Along with preaching his Good News, Jesus spends a great deal of time warning anyone who will listen that the Way back to the Father is an adventure worthy of heroes. There will be great deeds performed by those of us who follow him: moments of triumph over evil; terrible injustices rectified; diseases and infirmities cured; demonic spirits expelled. We will also suffer harrowing tests: religious and political persecution; exile and torture; and even death for the sake of his name. To join this salvation epic all we must do is abandon family and friends; shrug off wealth and prestige; go out into the desert of selfless service; and follow behind him, bearing our crosses to a sacrificial end. He promises us suffering, and our deaths are guaranteed. How strange is it then that we hear Jesus say this morning, “...my yoke is easy, and my burden light”? What's so easy and light about torture and death?! Wealth and security sound much easier and a whole lot lighter! For that matter, I am not particularly soothed by the prospect of being water-boarded defending the honor of Essential Existence.

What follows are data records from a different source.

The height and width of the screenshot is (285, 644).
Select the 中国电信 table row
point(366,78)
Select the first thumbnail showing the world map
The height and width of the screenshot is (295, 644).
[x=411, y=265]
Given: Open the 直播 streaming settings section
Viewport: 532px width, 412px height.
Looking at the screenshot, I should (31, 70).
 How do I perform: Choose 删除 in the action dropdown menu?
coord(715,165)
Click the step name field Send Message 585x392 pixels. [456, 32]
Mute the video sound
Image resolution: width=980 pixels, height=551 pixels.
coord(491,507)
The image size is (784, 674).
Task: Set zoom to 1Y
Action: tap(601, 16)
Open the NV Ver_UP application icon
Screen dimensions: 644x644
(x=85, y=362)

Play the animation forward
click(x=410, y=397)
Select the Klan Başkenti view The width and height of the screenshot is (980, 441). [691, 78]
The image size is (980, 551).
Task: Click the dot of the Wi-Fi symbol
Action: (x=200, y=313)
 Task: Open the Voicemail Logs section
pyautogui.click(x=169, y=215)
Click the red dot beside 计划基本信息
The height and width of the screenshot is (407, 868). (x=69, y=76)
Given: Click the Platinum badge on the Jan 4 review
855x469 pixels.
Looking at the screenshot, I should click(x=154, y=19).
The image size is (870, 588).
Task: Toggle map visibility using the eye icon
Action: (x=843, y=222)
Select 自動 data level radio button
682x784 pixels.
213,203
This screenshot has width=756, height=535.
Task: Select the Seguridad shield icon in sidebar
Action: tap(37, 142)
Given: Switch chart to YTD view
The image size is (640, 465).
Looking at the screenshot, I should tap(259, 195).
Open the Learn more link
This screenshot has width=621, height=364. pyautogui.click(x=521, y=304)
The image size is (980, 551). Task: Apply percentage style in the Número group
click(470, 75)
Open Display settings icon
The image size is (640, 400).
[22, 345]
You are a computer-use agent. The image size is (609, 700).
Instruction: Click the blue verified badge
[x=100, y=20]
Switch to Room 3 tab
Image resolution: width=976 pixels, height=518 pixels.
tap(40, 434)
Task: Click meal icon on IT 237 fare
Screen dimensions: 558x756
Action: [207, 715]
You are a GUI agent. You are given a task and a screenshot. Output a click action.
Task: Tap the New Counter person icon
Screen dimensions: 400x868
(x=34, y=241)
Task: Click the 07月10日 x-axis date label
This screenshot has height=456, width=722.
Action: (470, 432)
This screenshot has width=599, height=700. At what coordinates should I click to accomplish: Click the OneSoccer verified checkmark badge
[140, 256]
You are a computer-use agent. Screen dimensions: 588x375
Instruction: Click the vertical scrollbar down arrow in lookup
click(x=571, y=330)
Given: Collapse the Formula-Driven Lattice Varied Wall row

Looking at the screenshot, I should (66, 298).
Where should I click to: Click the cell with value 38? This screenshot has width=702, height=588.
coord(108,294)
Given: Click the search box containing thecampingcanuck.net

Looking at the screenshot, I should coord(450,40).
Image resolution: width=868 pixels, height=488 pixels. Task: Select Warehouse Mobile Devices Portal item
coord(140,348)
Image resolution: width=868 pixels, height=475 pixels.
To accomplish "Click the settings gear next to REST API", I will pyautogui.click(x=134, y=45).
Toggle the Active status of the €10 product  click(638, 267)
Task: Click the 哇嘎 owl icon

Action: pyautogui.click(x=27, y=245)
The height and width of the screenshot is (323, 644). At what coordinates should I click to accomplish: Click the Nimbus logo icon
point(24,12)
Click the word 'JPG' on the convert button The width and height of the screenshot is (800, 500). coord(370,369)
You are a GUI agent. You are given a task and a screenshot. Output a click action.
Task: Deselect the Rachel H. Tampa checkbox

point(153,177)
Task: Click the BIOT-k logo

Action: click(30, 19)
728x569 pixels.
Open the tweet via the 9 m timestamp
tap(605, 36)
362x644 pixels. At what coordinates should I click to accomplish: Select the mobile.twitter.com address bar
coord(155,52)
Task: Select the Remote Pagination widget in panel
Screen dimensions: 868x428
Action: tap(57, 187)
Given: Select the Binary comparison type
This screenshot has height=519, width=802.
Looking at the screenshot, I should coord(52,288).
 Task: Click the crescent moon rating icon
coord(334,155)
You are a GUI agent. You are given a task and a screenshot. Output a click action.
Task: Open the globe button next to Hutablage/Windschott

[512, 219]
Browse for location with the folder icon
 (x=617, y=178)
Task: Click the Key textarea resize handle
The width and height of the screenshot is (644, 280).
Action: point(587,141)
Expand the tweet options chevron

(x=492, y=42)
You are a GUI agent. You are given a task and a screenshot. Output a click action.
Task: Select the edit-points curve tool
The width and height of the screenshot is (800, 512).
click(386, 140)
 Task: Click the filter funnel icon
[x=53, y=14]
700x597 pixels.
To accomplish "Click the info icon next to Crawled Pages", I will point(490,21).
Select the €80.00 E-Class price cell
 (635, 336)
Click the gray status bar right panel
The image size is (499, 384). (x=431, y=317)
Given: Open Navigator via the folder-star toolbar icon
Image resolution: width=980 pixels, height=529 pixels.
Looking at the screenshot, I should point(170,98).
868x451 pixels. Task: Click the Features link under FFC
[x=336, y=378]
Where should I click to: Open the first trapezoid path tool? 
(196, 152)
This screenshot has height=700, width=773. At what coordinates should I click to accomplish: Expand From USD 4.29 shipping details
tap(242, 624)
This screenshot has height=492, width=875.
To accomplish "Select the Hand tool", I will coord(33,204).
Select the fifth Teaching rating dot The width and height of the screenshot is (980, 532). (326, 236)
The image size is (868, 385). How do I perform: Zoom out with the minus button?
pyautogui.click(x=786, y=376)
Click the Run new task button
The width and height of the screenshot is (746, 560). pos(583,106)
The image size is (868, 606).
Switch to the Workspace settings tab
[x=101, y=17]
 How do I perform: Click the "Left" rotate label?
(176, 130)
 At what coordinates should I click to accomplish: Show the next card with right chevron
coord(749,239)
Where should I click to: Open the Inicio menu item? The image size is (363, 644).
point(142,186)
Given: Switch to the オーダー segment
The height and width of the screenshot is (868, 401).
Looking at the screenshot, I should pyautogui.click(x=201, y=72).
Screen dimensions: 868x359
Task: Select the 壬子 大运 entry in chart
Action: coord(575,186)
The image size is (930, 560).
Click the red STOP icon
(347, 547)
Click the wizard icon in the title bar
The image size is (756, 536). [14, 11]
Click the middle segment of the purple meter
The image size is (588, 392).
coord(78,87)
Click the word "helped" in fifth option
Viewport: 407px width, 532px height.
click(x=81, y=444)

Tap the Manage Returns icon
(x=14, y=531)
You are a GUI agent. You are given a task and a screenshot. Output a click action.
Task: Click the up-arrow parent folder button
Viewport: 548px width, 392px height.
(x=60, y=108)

Fair enough, pain and suffering do not seem to be much of an incentive to risk life and limb in the defense of Esse Subsistens. But do wealth, prestige, and the boredom of security offer us the adventure of preaching the Good News of God's mercy, of bringing the lost back into the family, of living lives steeped in the luxury of knowing that we serve a God of loving-care? Can anyone we attach ourselves to in this world offer us a life beyond temporary affection? Can anything we own guarantee happiness beyond its limited warranty? Even the praise of our fellow citizens fades and the awards we win get dusty and dry. Nothing created—no existing thing—can ever bring us to the excellence that God has created us to be. With Him—Perfect Being—we are made fully human, impeccably whole. Will you suffer and die for the sake of sharing in this promised glory?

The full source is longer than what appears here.